A snow covered project completed by GP Joule in Lake Waconia, Minn.

Solar power is starting to bolster the energy capacity in northern climes, especially across Canada and Alaska where diesel generators take the cost of electricity sky high. Both fixed-tilt and tracker installations are expanding rapidly in this region, as advancing solar technology helps cope with bitter cold and erratic daylight.

The sun can be elusive in the north. Between the spring and fall equinox, the Arctic region — including Fairbanks, Alaska, at a latitude of about 65 degrees — receives over 12 hours of daylight, but during the long winter sunlight can fall to only 10 percent of the summer peak. The extremes for the length of an Arctic day can range from 3.5 hours in winter to 22 hours in summer.

The combined potential of direct and indirect or diffuse light available in the north is enticing though. Research cited by the Alaska Center for Energy and Power (ACEP) indicates that there are 230 more hours of possible sunlight at the Arctic Circle than at the equator. The winter holds a steady snow blanket on the ground, yielding one of the highest natural levels of albedo, or reflected light, at 70 to 80 percent of direct sunlight. This bodes well for the use of bifacial solar panels, which today can raise the energy yield by around 10 percent with more field testing expected to increase the bifacial boost by 20 percent or more over monofacial panels.

“We are not under any illusions that solar will not be a tough build, but cost has come down, so now it finally pencils out,” says Christopher Pike, a researcher at ACEP.

Thanks to the general decline in the cost of solar and the recent cost reduction in bifacial panel manufacturing, solar is becoming a more promising renewable energy solution in the northern latitudes. Indeed, one estimate of solar growth in Alaska suggests that installations roughly doubled during 2017 to close to 1 MW from a small base of about 300 kW in 2016, according to the Solar Energy Industries Association (SEIA). Anecdotes from Alaska solar analysts suggest that the 2018 installation total could double again.

Don’t miss our Solar Installer Issue in March — subscribe to Solar Builder magazine (print or digital) for FREE today

Design and conquer

The far north is a virtual testing ground for solar reliability, particularly for trackers with moving parts, and chatting with several manufacturers focused in this region reveals a variety of tactics for conquering the elements.

“If you see a tracker system in the Arctic controlled by actuator arms that can freeze, or fragile motors or sensors, it can be a concern,” notes Lance Brown, the director of marketing at Array Technologies. “But we are seeing more and more requests for installations at higher latitude locations.”

→ **Provided data**
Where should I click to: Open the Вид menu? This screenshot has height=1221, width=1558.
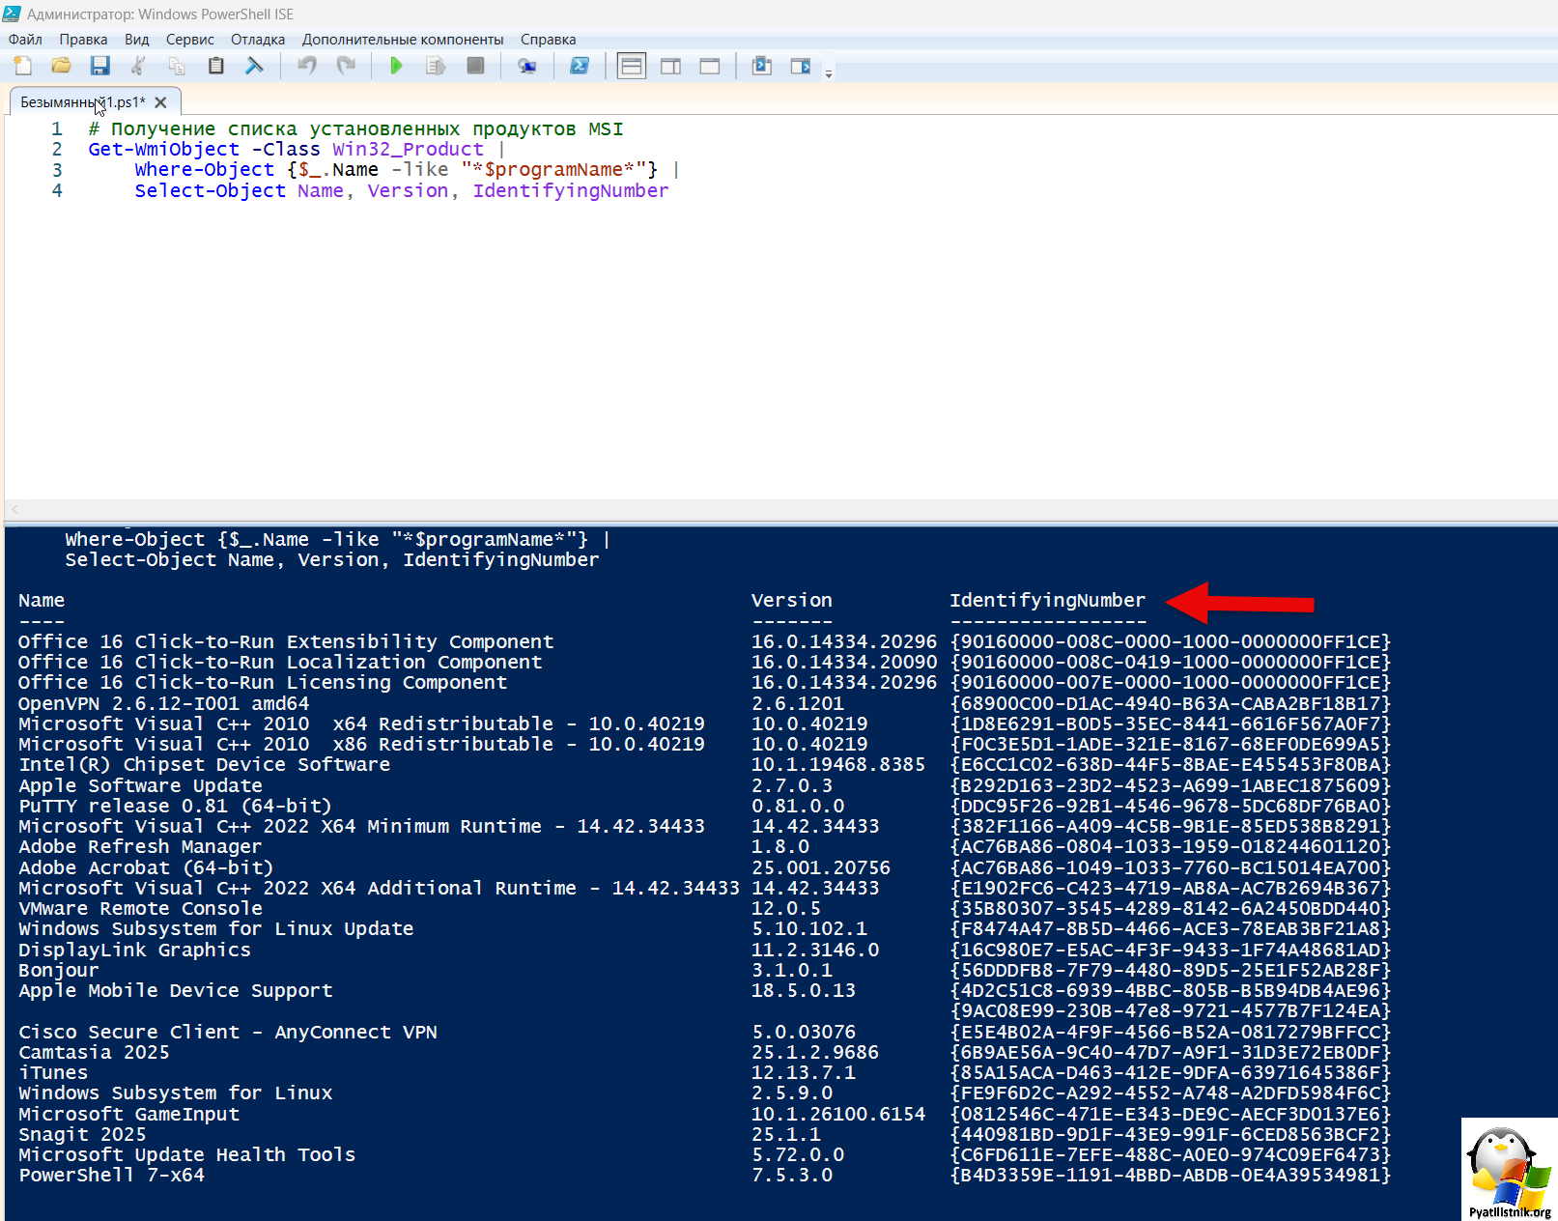136,40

→ **Task**
Reproduce the passage of the northern solar article above, from "A snow covered" up to and including "hours in summer.".

→ **Reply**
A snow covered project completed by GP Joule in Lake Waconia, Minn.

Solar power is starting to bolster the energy capacity in northern climes, especially across Canada and Alaska where diesel generators take the cost of electricity sky high. Both fixed-tilt and tracker installations are expanding rapidly in this region, as advancing solar technology helps cope with bitter cold and erratic daylight.

The sun can be elusive in the north. Between the spring and fall equinox, the Arctic region — including Fairbanks, Alaska, at a latitude of about 65 degrees — receives over 12 hours of daylight, but during the long winter sunlight can fall to only 10 percent of the summer peak. The extremes for the length of an Arctic day can range from 3.5 hours in winter to 22 hours in summer.